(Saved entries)
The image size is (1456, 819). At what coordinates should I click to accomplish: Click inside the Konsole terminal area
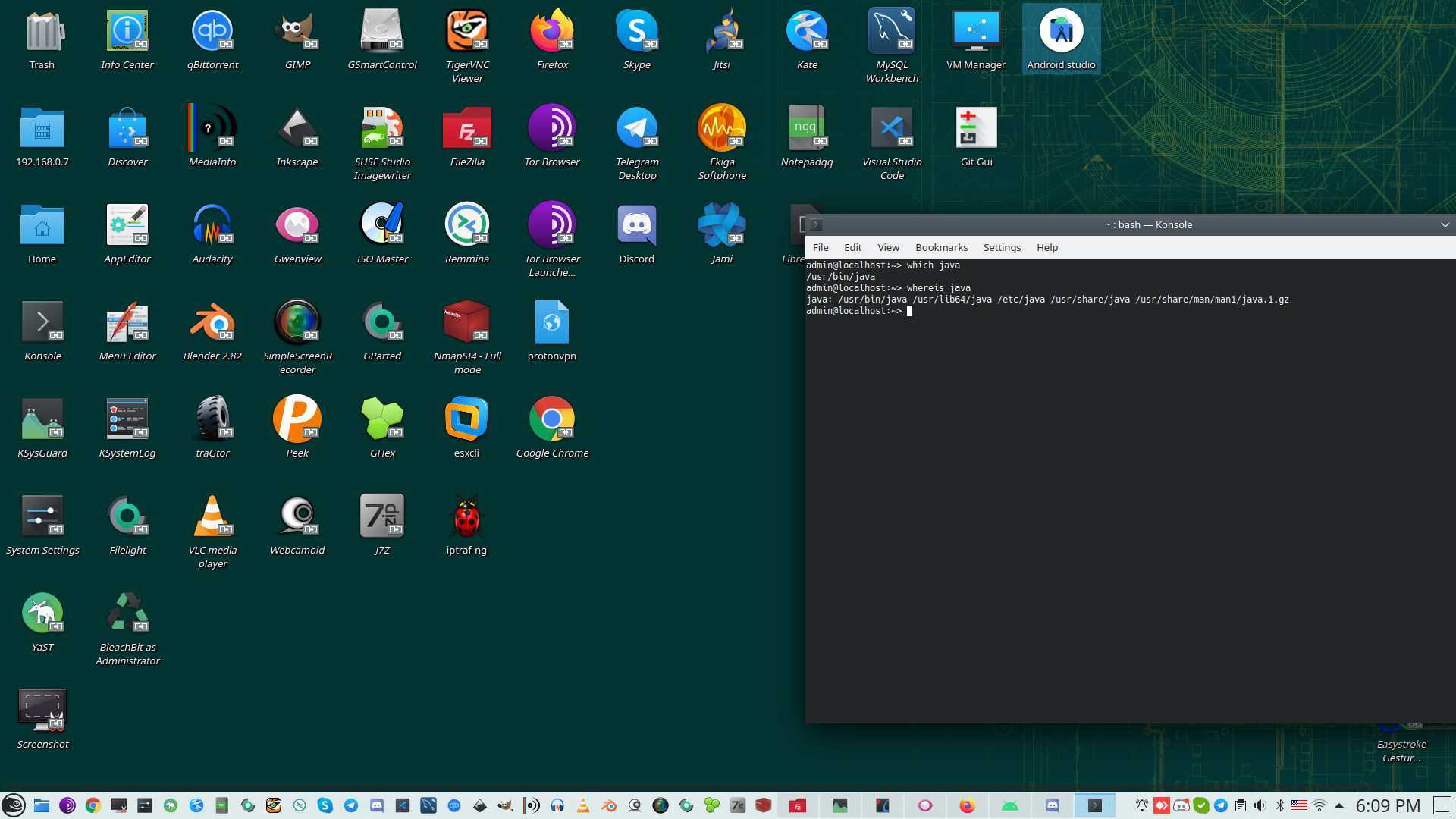1130,493
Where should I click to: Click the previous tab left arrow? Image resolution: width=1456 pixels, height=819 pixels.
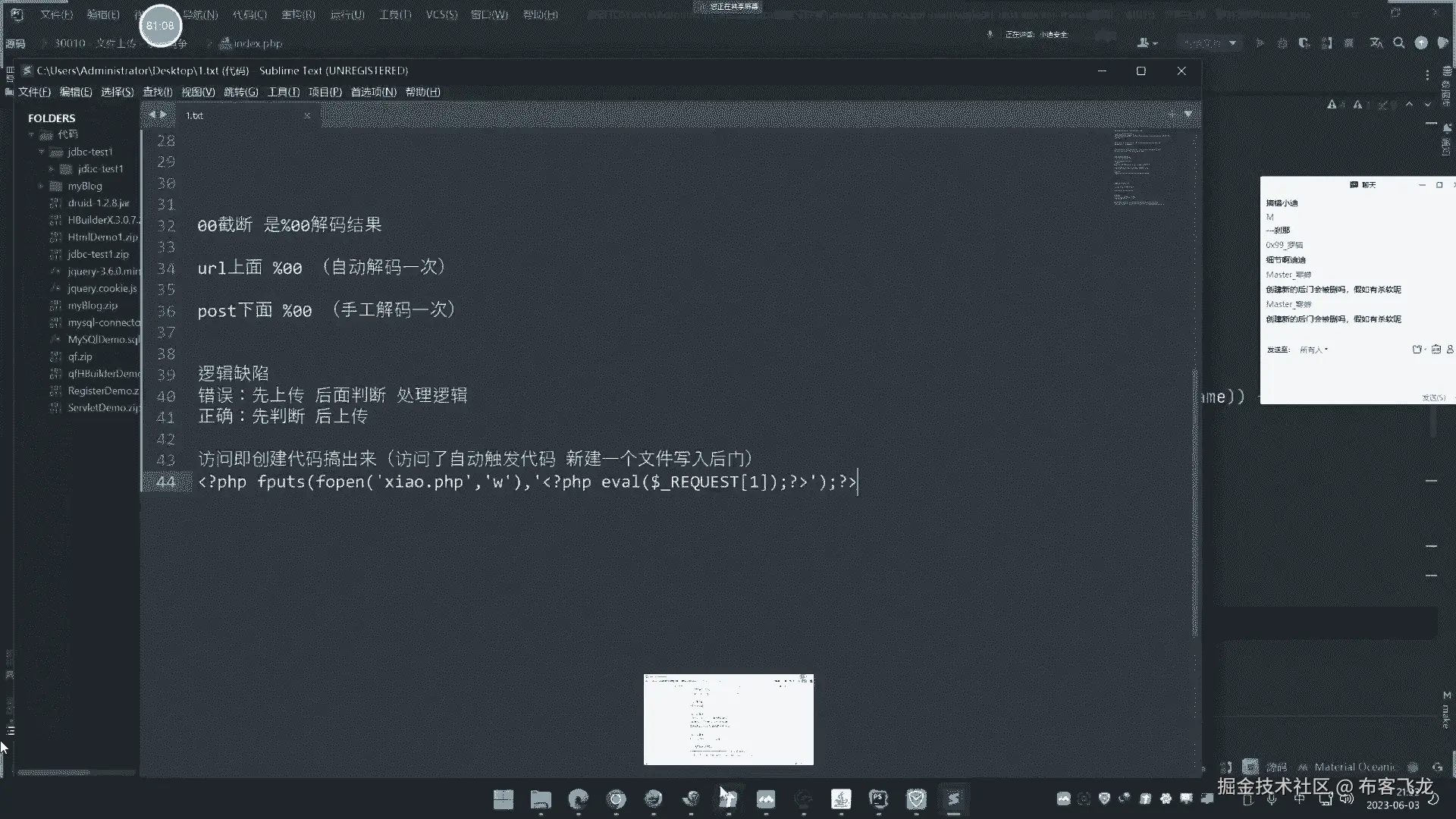(x=152, y=115)
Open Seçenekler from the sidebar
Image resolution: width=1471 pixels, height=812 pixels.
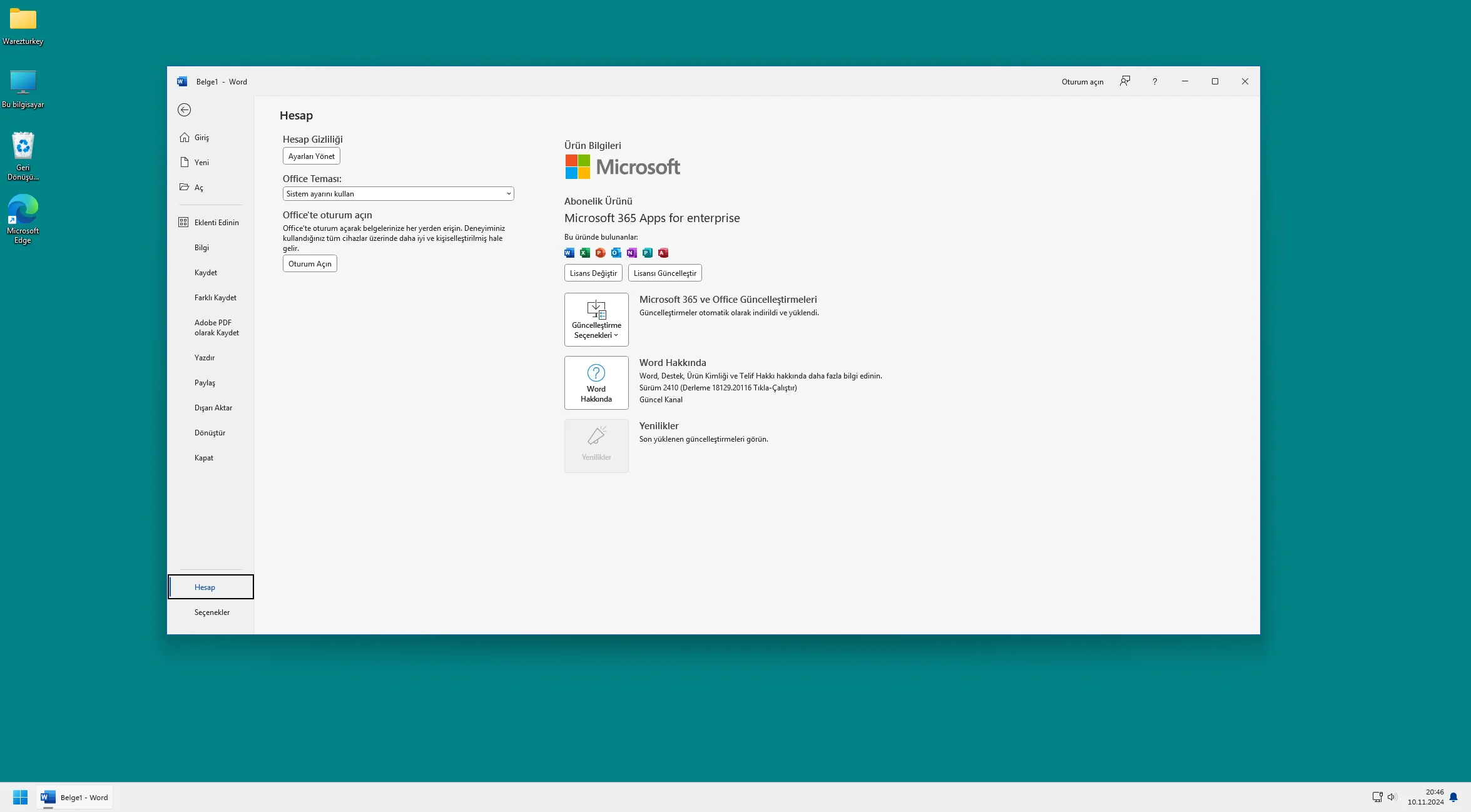click(211, 612)
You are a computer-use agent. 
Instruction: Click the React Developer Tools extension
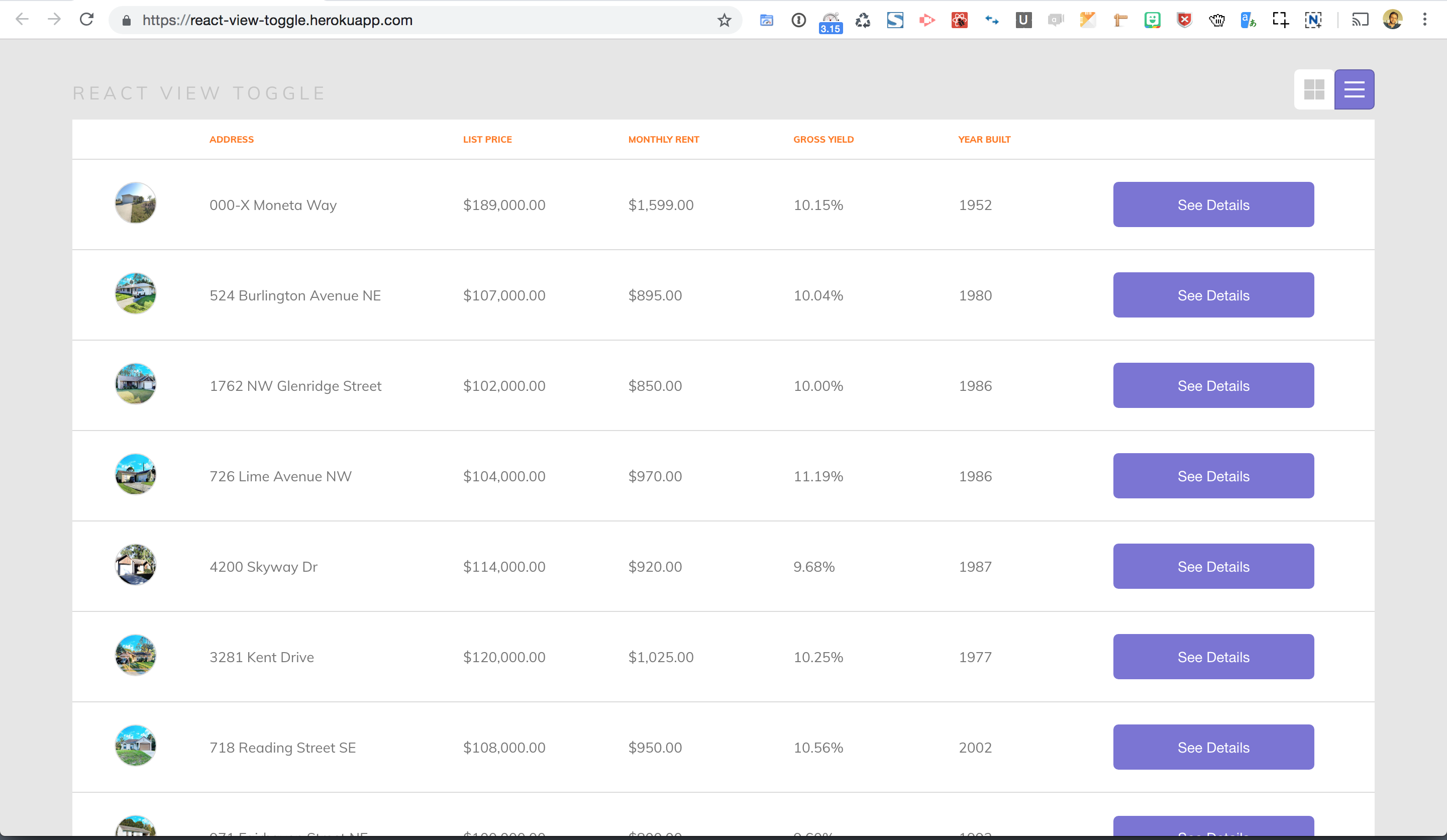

■ **Task prompt**: In your copy, include no pictures, but reproduce all records exactly.

■ **Output for this task**:
The image size is (1456, 819). At what coordinates should I click to accomplish: Click inside the Konsole terminal area
1130,493
Where should I click to: Click the previous tab left arrow? Image resolution: width=1456 pixels, height=819 pixels.
(x=152, y=115)
Open Seçenekler from the sidebar
Image resolution: width=1471 pixels, height=812 pixels.
click(211, 612)
You are a computer-use agent. 
Instruction: Click the React Developer Tools extension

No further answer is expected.